Is the complex space $\mathbb C\times \mathbb C$ a field?

Question

Is the complex space $\mathbb C\times \mathbb C$ a field?
If not, which axiom that defines field doesn't hold?

Answer 1

Presume you are performing addition and multiplication component-wise, i.e.

$$(x_1, y_1)+(x_2, y_2)=(x_1+y_1, x_2+y_2)$$ $$(x_1, y_1)(x_2, y_2)=(x_1y_1, x_2y_2)$$

In that case, the role of multiplicative unity ("one") is played by $(1,1)$:

$$(1,1)(x,y)=(1x, 1y)=(x,y)$$

and the role of additive unity ("zero") is played by $(0,0)$:

$$(0,0)+(x,y)=(0+x, 0+y)=(x,y)$$

However, look at the element $(1,0)$. It is not zero, but it hasn't got a multiplicative inverse, because there is no pair $(x,y)$ such that $(1,0)(x,y)=(1,1)$ - simply because $0y=0\ne 1$ for every $y$.

So, $\mathbb C\times\mathbb C$ is not a field because there are non-zero elements which don't have a multiplicative inverse.

Answer 2

Just to add to @StinkingBishop's answer, the reason it starts with "Presume you are adding..." is this:

The cardinality of $\Bbb C \times \Bbb C$ is the same as that of $\Bbb R$, i.e., there exists some bijection $f$ from the first to the second, with inverse I'll call $g$ to save typing.

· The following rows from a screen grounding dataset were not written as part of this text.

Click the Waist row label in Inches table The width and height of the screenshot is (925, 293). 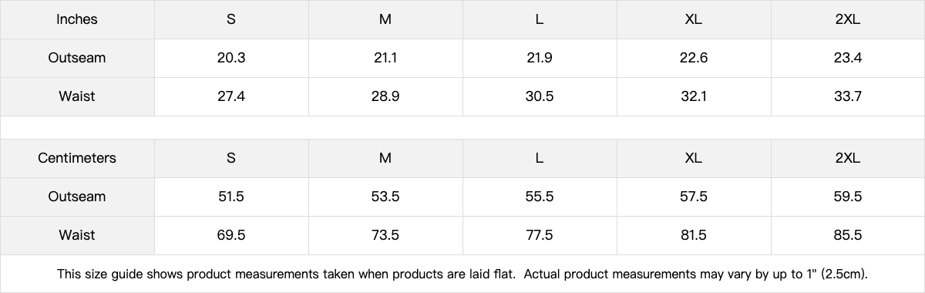pos(77,96)
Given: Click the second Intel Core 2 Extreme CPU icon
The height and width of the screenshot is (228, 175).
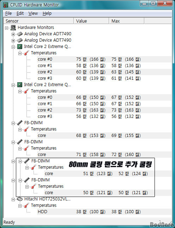Looking at the screenshot, I should tap(20, 85).
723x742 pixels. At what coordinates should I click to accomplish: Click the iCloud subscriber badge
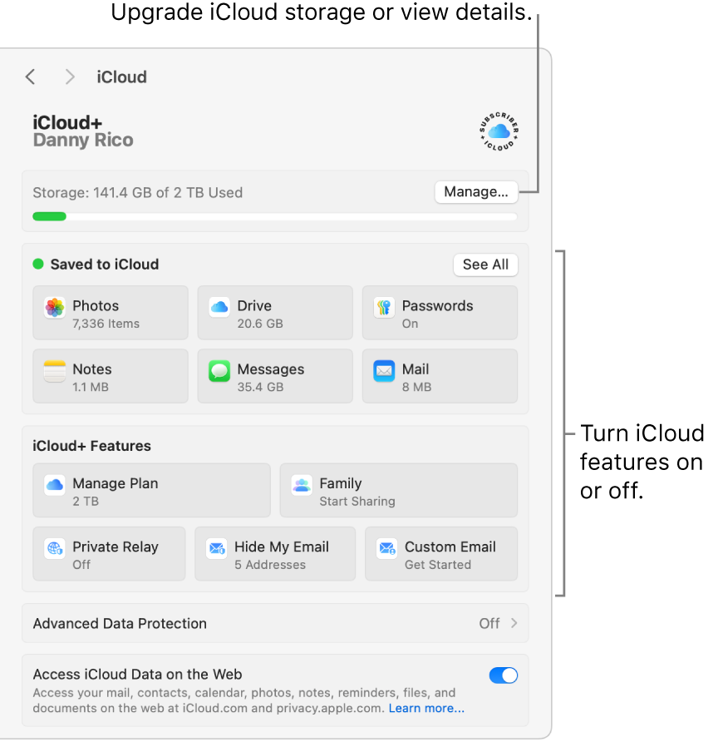coord(499,131)
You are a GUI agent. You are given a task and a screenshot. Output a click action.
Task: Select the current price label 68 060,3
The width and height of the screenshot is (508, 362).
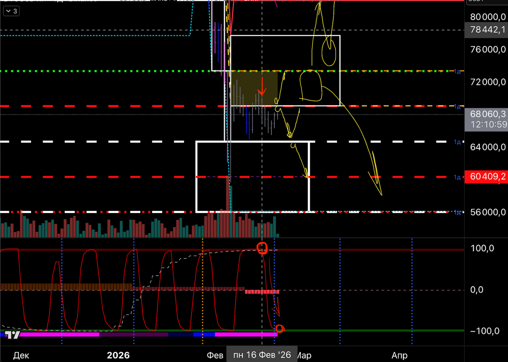[x=487, y=114]
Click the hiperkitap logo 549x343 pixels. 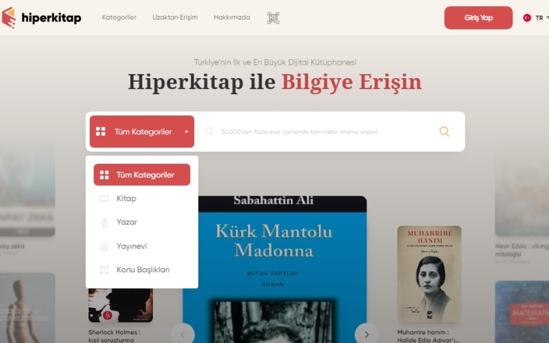pyautogui.click(x=41, y=18)
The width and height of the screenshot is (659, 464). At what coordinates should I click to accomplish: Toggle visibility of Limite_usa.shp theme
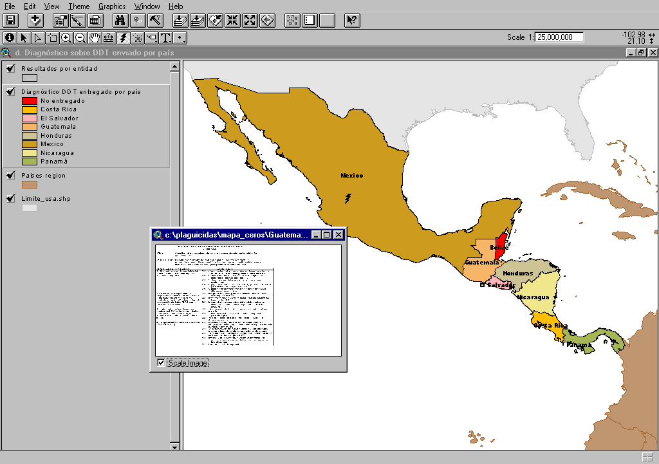point(10,198)
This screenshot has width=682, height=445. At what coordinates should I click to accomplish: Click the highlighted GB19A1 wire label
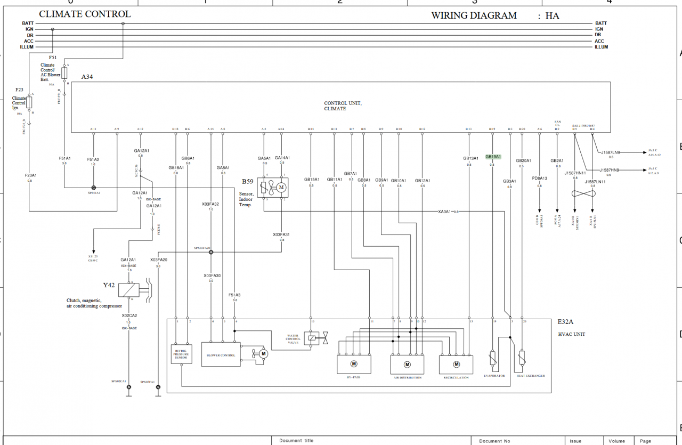[493, 157]
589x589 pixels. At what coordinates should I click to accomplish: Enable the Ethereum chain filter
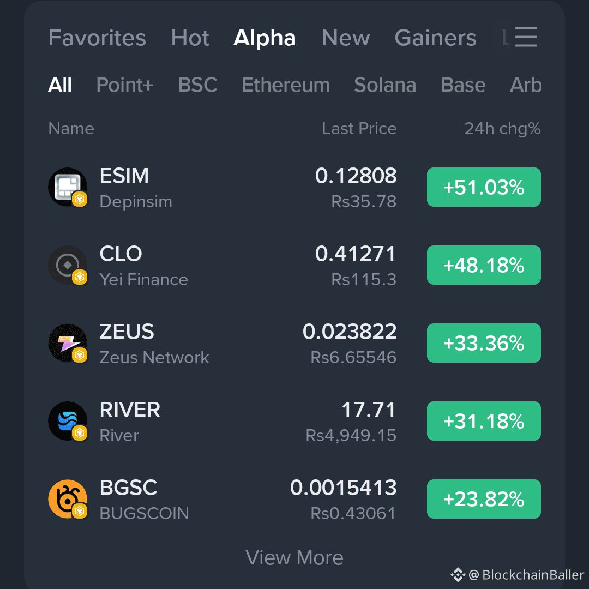coord(286,85)
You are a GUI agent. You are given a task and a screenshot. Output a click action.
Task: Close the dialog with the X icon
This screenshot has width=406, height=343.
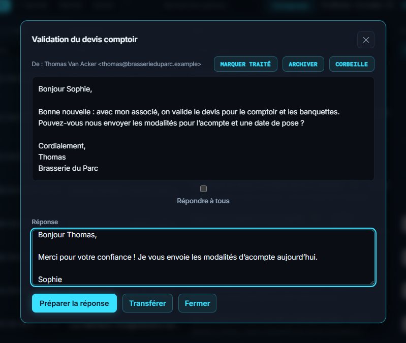pos(366,40)
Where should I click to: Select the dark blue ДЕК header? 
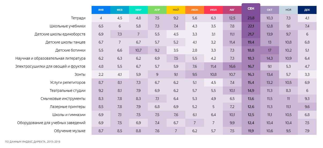tap(307, 10)
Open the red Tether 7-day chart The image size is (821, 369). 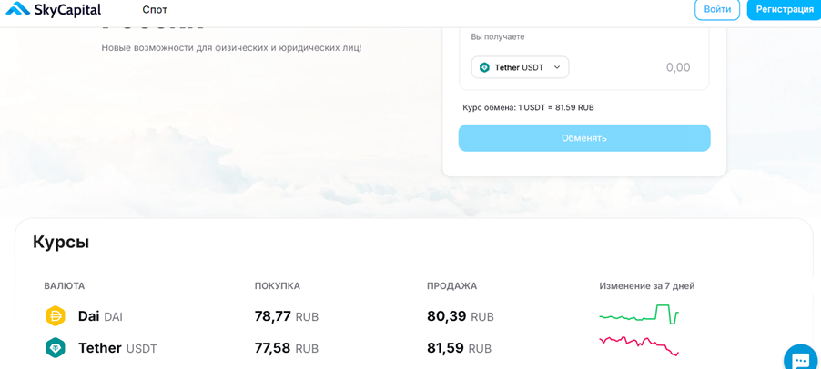click(x=639, y=344)

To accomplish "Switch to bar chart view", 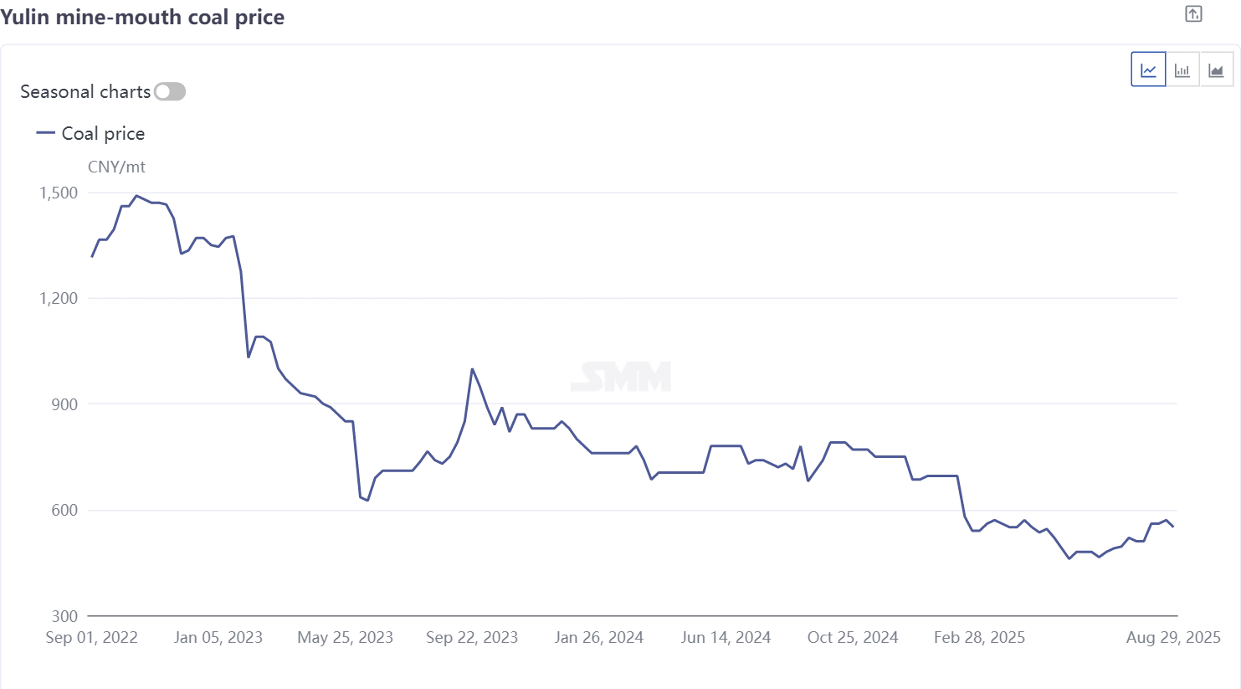I will (1182, 70).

If you define $$ (a,b) \oplus (c, d) = g\left( f(a, b) + f(c, d) \right) $$ and $$ (a,b) \odot (c, d) = g\left( f(a, b) \cdot f(c, d) \right) $$

then $\Bbb C \times \Bbb C$ actually is a field with the addition and multiplication operations $\oplus$ and $\odot$.

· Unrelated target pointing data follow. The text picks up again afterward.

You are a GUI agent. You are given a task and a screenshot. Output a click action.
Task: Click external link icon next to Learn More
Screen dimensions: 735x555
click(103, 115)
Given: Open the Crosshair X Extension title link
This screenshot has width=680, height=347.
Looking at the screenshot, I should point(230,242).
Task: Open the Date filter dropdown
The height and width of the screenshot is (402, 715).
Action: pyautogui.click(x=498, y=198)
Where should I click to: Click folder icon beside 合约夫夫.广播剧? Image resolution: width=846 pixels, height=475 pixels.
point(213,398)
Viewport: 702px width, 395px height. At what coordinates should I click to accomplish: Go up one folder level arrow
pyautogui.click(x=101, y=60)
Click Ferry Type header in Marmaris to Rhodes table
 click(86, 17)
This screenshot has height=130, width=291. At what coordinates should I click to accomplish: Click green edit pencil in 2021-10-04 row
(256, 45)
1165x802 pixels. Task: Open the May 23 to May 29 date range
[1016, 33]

The broader implication of this contrived example is that it generally doesn't make sense to ask "Is such-and-such a set actually a field?" without specifying the operations you're considering.

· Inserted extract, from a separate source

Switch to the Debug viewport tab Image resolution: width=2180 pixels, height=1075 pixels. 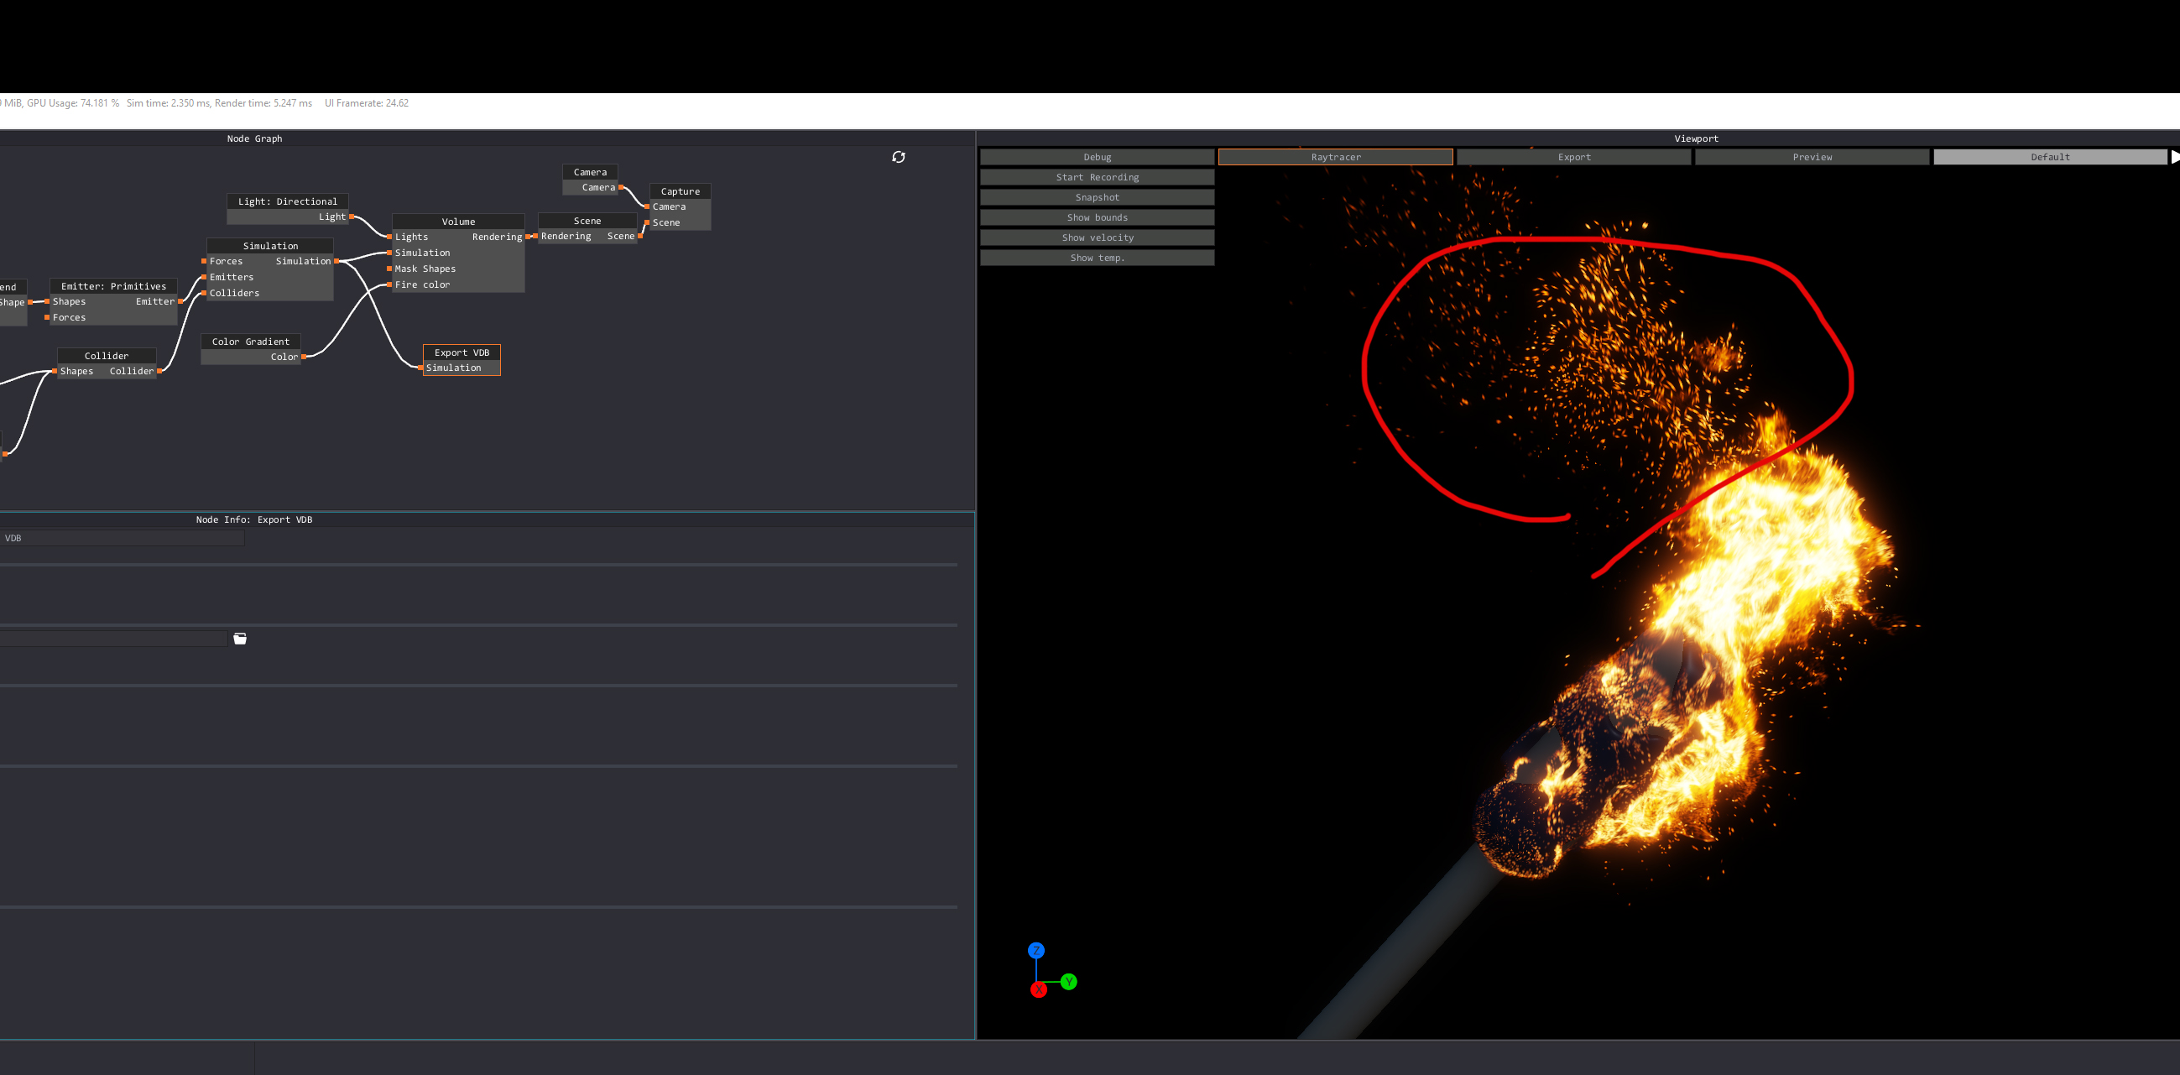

There are special cases, however, where an intermediate kind of question makes sense. You can ask "Is there a multiplication operation $\otimes: S^2 \times S^2 \to S^2$ on the 2-sphere that makes the 2-sphere into a group, and in which $\otimes$ is a differentiable function?" In this case, you haven't specified what the operation is, but you have put some restriction on it. (Answer: it turns out that there's no such "multiplication", but it's not all that easy to prove.)

Answer 3

John Hughes, I see what you mean. You are basically re-writing the elements of the set $\mathbb R$ using the elements of the set $\mathbb C\times \mathbb C$ (which is possible as they have the same cardinality). Then you multiply and add the new elements just as if they still were in $\mathbb R$. This clearly makes $\mathbb C\times \mathbb C$ a field with respect to new fancy operations.

But I am confident Karen was meaning exactly what Stinking Bishop assumed. If I were an instructor who plans to include this in homework, I would necessarily mention that point.